Overview of Fabry Disease clinical features
Fabry disease is a rare, inherited lysosomal storage disorder caused by a deficiency of the enzyme alpha-galactosidase A. This enzyme deficiency leads to the accumulation of globotriaosylceramide (Gb3 or GL-3) within various cell types, resulting in a wide array of clinical manifestations that can affect multiple organ systems. Understanding the clinical features of Fabry disease is crucial for early diagnosis and management, which can significantly improve patient outcomes.
The onset of Fabry disease symptoms varies widely, often appearing in childhood or adolescence but sometimes not manifesting until adulthood. One of the earliest and most recognizable signs in males is acroparesthesias—burning or tingling sensations in the hands and feet—caused by small fiber neuropathy. Patients often describe these sensations as episodes of pain that can be triggered by fever, stress, or physical exertion. Alongside pain, patients may experience hypohidrosis or anhidrosis, a reduced or absent ability to sweat, which can further impair temperature regulation and increase susceptibility to heat-related discomfort.
Cutaneous manifestations are also prominent. Angiokeratomas—small, dark red to black raised skin lesions—are characteristic skin findings, typically localized in areas such as the umbilicus, groin, thighs, or lower abdomen. These lesions, although benign, serve as visible clues supporting the diagnosis, especially when combined with other systemic features.
As the disease progresses, it can affect the cardiovascular system. Patients may develop left ventricular hypertrophy, arrhythmias, and conduction abnormalities, which can lead to heart failure if left untreated. The accumulation of Gb3 in the endothelium and smooth muscle cells of blood vessels contributes to vascular dysfunction and increases the risk of cerebrovascular events such as strokes, often at a relatively young age in affected males.
Renal involvement is another significant aspect of Fabry disease. Proteinuria and progressive renal impairment are common, ultimately leading to chronic kidney disease or end-stage renal failure. The deposition of Gb3 in renal glomeruli, tubules, and vasculature underpins these renal pathologies. Early detection and treatment can slow renal deterioration and delay the need for dialysis or transplantation.
Ocular findings are also characteristic. Corneal verticillata, or whorl-like corneal deposits, are present in most patients and are often asymptomatic, serving as a key diagnostic feature when observed during slit-lamp examination. Other ocular signs, such as posterior spoke-like cataracts, may also be seen.
In addition to these systemic features, some patients may experience gastrointestinal symptoms like abdominal pain, diarrhea, or nausea due to Gb3 accumulation in the gastrointestinal tract.

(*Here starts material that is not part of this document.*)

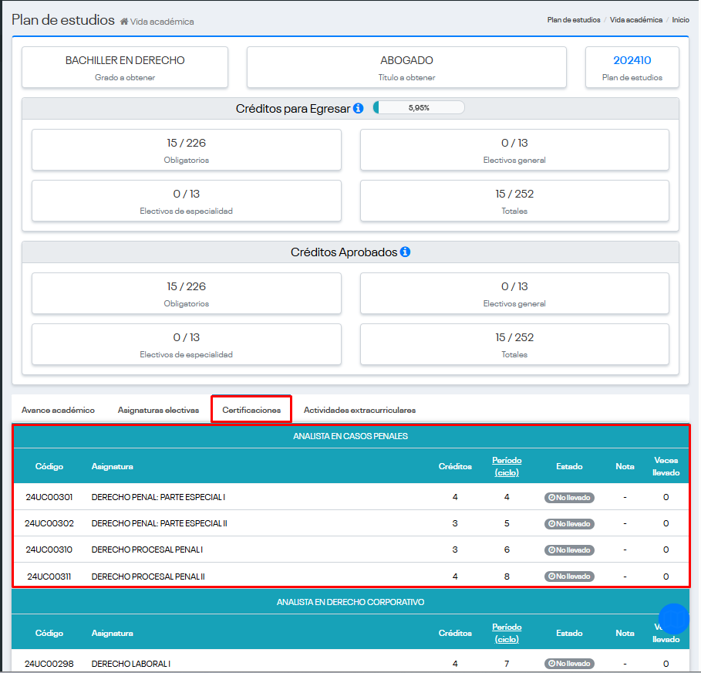Click the Período (ciclo) header in Casos Penales table

click(x=507, y=466)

Hearing loss and tinnitus are less common but have been reported in some cases.
In summary, Fabry disease presents with a constellation of clinical features that affect multiple organ systems. The variability in presentation, especially between males and females—owing to its X-linked inheritance—can make diagnosis challenging. Recognizing the early signs, including acroparesthesias, skin lesions, and ocular changes, alongside potential cardiac and renal involvement, is vital for timely intervention. Enzyme replacement therapy (ERT) and emerging treatments aim to reduce Gb3 accumulation, alleviate symptoms, and prevent irreversible organ damage, emphasizing the importance of early diagnosis based on clinical features.